> Directions for this task:
Please start at the first line of the records beneath and quote each line exactly, ending with the line containing "[button] (1185, 164)".

[Dataset excerpts]
>>>

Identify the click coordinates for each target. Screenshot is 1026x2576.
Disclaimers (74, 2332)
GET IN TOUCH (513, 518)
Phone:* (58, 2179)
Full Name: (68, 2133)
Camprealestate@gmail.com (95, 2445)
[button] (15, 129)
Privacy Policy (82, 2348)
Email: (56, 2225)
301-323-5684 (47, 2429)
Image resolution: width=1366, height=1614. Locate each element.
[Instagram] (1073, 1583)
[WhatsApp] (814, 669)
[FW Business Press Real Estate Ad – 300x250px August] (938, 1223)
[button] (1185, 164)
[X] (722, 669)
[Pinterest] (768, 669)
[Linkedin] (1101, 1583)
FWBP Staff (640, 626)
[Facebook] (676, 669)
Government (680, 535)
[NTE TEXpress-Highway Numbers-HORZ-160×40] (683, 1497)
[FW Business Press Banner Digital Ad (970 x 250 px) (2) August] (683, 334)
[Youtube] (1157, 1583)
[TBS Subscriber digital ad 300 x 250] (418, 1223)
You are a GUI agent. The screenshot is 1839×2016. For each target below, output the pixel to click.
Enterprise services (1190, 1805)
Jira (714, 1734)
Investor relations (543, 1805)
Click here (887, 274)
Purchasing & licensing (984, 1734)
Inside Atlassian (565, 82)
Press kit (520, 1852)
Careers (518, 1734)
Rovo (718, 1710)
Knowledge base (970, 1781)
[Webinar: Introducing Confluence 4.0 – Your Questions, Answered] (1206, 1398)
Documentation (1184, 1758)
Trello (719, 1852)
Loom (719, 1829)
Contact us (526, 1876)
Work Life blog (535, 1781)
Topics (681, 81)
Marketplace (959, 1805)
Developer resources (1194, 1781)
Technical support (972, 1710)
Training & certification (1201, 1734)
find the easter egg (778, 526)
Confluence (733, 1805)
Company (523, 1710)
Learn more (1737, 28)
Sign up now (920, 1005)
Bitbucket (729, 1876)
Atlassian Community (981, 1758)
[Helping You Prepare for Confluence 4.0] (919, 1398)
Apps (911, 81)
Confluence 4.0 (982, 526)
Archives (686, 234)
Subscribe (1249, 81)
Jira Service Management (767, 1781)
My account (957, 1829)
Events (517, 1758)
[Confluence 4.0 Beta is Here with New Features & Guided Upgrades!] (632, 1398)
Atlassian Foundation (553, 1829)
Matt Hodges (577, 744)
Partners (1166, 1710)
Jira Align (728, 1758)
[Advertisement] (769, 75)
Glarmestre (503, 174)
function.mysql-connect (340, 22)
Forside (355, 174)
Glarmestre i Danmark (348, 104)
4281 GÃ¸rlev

<<<

> Exercise result:
Identify the click coordinates for each target. Screenshot is 1026x2576.
Disclaimers (74, 2332)
GET IN TOUCH (513, 518)
Phone:* (58, 2179)
Full Name: (68, 2133)
Camprealestate@gmail.com (95, 2445)
[button] (15, 129)
Privacy Policy (82, 2348)
Email: (56, 2225)
301-323-5684 (47, 2429)
Image resolution: width=1366, height=1614. Locate each element.
[Instagram] (1073, 1583)
[WhatsApp] (814, 669)
[FW Business Press Real Estate Ad – 300x250px August] (938, 1223)
[button] (1185, 164)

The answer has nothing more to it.